Jessievale rain spider

Scientific classification
- Kingdom: Animalia
- Phylum: Arthropoda
- Subphylum: Chelicerata
- Class: Arachnida
- Order: Araneae
- Infraorder: Araneomorphae
- Family: Sparassidae
- Genus: Palystes
- Species: P. ansiedippenaarae
- Binomial name: Palystes ansiedippenaarae Croeser, 1996

= Palystes ansiedippenaarae =

- Authority: Croeser, 1996

Species of spider

Palystes ansiedippenaarae is a spider species in the family Sparassidae. It is endemic to South Africa and is commonly known as the Jessievale rain spider.

==Distribution==
Palystes ansiedippenaarae is found in KwaZulu-Natal and Mpumalanga provinces. It has been sampled from Jessievale in Mpumalanga and Ndumo Game Reserve in KwaZulu-Natal.

==Habitat and ecology==
The species is a nocturnal hunting spider. During the day, adults are inactive and shelter on vegetation.
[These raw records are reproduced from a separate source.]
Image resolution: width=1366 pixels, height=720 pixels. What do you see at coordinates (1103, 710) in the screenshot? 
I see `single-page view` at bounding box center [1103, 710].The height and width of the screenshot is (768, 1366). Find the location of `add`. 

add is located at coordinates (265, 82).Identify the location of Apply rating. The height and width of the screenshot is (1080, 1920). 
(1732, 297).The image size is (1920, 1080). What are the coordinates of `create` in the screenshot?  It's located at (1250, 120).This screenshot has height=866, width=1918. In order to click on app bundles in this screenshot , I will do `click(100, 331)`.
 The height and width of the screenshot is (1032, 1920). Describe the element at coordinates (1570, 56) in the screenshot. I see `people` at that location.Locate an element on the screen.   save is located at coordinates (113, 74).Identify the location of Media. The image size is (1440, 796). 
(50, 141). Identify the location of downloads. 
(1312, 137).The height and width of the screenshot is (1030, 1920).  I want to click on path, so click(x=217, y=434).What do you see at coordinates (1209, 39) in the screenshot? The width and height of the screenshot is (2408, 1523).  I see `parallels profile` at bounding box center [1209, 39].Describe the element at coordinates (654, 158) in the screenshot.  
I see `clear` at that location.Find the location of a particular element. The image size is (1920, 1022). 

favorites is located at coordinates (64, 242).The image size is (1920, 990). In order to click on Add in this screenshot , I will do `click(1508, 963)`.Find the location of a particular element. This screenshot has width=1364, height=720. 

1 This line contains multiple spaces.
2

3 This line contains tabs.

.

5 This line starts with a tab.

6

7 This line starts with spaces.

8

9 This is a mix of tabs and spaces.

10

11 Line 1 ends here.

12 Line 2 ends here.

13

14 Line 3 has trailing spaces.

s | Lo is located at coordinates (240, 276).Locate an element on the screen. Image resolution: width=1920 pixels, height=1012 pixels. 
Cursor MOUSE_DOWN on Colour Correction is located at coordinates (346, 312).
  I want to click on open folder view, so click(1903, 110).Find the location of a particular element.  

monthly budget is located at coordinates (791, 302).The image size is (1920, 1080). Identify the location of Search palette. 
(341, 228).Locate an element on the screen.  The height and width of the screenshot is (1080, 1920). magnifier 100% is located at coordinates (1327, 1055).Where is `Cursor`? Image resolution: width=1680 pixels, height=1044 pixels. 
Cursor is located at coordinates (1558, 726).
Palystes ansiedippenaarae has been sampled under dry, thin bark of Pinus trees in commercial pine plantations. It occurs in the Forest, Grassland, and Savanna biomes at altitudes ranging from 47 to 1,725 m.

==Etymology==
The species is named after South African arachnologist Ansie Dippenaar-Schoeman.

==Conservation==
Palystes ansiedippenaarae is listed as Least Concern by the South African National Biodiversity Institute. The species occurs in two provinces including two protected areas. As this species is able to survive in forestry plantations, a main land use within its range, it is considered Least Concern.